Abandoned Football Grounds


Writer Alex Norwood looks at abandonded football grounds around the UK...

A football stadium is a symbol of interaction, freedom, and fair-play. Millions of fans visit stadiums over time and some of them become real shrines or holy places for their fans. But that doesn't apply in every situation. There are some situations in which these great constructions that were once full of people, cheers, and energy, are left in ruins for several reasons. If you're interested in a few famous examples, keep reading this article, you're in for a treat.

Belle Vue Doncaster

Belle Vue was, for many years, the home of Doncaster Rovers between 1922 and 2006. Located in Doncaster, South Yorkshire, the field was also called by the fans OBV or Old Belle Vue. Built by Charles Sutcliffe in 1922, the stadium first had a capacity of 7000 spectators and it grew from year to year when finances allowed it. In 1938, the capacity reached 40000 and 10 years later, it also established its record audience at 37099. The decline for Belle Vue started in 1995 with a damaging fire that, as investigation showed later, was planned by none other than the chairman of the club, Ken Richardson. A brief renovation was done in 2003 and 2004, and even the name was changed to Earth Stadium. But all the efforts were, eventually, hopeless when the Keepmoat Stadium was built. The Old Belle Vue remained in ruins and is now almost completely demolished.

Boothferry Park Hull City

The Boothferry was the home of Hull City starting with 1946 up until 2002 when the team moved to the new stadium built for them, Kingston Communications Stadium. But even though it has a lot of history in it and was a real monument for the city, in recent years, supermarkets started to be allowed to embed themselves in the structure and even demolished parts of it. Between 2008 and 2010, the demolition process was finalized and now only the die-hard fans still remember how it felt to see a match there.

Buckingham Road

The home of Aylesbury United, Buckingham Road stadium was built with funds from the sale of the old stadium at Turnfurlong Lane. The remaining funds were used to build a strong team that at its peak, reached the quarter finals of the FA Cup. But things were far from being great, as the club was first threatened by financial issues and then a legal issue led to them being forced to abandon their stadium.
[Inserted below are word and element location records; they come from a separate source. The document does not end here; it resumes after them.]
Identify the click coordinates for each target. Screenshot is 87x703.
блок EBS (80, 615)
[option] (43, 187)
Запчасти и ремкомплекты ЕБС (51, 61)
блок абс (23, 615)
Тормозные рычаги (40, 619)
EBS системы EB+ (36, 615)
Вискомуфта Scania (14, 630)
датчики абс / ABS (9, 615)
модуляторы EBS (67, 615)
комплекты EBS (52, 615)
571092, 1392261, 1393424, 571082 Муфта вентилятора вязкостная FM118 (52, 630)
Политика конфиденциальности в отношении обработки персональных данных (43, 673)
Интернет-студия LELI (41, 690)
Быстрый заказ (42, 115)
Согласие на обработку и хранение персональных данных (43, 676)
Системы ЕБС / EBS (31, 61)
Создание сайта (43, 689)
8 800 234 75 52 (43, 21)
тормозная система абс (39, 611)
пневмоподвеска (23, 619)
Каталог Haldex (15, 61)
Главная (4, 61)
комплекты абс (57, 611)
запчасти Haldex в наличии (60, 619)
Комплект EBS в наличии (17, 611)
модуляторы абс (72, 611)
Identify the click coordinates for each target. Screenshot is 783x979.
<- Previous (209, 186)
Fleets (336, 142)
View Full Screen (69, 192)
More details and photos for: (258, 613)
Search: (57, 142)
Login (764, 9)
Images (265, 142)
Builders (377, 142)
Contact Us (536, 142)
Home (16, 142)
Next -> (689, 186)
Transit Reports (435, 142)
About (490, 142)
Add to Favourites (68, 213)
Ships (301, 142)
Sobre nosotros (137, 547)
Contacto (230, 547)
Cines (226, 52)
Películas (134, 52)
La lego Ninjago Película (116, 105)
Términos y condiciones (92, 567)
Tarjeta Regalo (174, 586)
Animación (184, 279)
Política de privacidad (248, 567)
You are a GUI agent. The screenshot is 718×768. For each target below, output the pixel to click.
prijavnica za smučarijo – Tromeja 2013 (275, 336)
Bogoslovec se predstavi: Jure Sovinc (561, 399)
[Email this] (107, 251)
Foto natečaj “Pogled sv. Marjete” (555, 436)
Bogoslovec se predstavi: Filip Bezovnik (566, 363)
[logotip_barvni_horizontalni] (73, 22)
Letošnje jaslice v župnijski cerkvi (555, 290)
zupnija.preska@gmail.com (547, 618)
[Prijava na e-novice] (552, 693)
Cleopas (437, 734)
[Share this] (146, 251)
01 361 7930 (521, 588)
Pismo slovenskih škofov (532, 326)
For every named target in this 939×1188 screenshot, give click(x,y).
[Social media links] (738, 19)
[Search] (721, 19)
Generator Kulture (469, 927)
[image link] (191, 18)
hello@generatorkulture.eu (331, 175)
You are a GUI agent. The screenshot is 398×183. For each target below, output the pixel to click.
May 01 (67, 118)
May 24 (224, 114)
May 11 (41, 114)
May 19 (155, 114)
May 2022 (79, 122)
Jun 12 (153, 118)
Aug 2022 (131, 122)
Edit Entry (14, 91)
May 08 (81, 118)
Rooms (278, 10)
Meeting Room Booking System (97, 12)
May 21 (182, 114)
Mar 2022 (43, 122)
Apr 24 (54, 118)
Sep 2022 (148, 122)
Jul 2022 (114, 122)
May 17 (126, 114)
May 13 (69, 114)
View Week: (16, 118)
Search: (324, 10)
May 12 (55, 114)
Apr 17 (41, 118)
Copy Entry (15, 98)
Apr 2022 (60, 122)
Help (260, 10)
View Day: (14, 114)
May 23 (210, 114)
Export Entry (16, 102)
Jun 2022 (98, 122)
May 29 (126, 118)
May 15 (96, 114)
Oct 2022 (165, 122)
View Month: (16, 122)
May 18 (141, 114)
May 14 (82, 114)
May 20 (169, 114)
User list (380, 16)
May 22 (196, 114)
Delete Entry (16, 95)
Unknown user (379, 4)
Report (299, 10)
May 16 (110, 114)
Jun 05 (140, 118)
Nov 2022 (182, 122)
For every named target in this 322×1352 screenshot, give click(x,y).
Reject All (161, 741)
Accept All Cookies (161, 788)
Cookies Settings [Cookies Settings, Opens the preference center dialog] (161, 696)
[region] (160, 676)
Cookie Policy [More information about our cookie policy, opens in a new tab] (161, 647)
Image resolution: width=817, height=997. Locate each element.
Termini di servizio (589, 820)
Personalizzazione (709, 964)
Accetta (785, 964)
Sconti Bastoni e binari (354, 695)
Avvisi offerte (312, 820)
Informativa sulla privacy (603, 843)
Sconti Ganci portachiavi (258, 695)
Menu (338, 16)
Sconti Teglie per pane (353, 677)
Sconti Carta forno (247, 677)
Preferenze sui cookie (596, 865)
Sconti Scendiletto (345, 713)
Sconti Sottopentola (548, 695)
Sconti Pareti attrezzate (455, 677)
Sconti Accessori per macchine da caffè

Despite lots of attempts to undo the situation and save the stadium from falling into ruins, the costs were too high so its fate was sealed.

Burnden Park

This legendary stadium hosted the Bolton Wanderers between 1895 and 1997. As for the major events that are tied to this legendary stadium, we can encounter the 1901 FA Cup Final and, of course, one of the greatest disasters in English football history. It was the 9th of March 1946 when an estimated 85000 showed up for the match, at least 15000 over the capacity of the stadium. The stampede that was created led to the death of 33 fans of the Bolton Wanderers and an estimated 400 that were injured. The investigation that followed the incident led to the development of more rigorous crowd control techniques. After this event, it enjoyed a quiet and average life, until 1992, when the directors decided that it would be too difficult and expensive to convert the stadium into an all-seater and in 1997, the stadium hosted its final match against Charlton Athletic. A new stadium was built close by and that meant the end of all the 102 years of football history.

Firs Park

The Firs Park was the home of East Stirlingshire FC starting 1921 up until 2008. A small stadium in Scotland that enjoyed some football history until the management decided that the costs of improving facilities were too high and decided to build another stadium instead. The final game took place in 2008 before moving to Ochilview Park, a few kilometers from the former stadium.

Layer Road

The stadium that was built in 1907 as the home of Colchester United had a capacity of over 6000 but it often hosted more than 17000 in FA Cup matches where Colchester had a good run. One of the features of this ground was that the back of the goal was actually cut back into the stand, pretty unusual for a football field. The last match was played in April 2008 after 98 years of history and great experiences.

So, there you have it, just a few of the hundreds of abandoned football fields in England and all across the globe. Time is not at all forgiving with these sporting venues as the need for modern, larger stadiums led to them being demolished.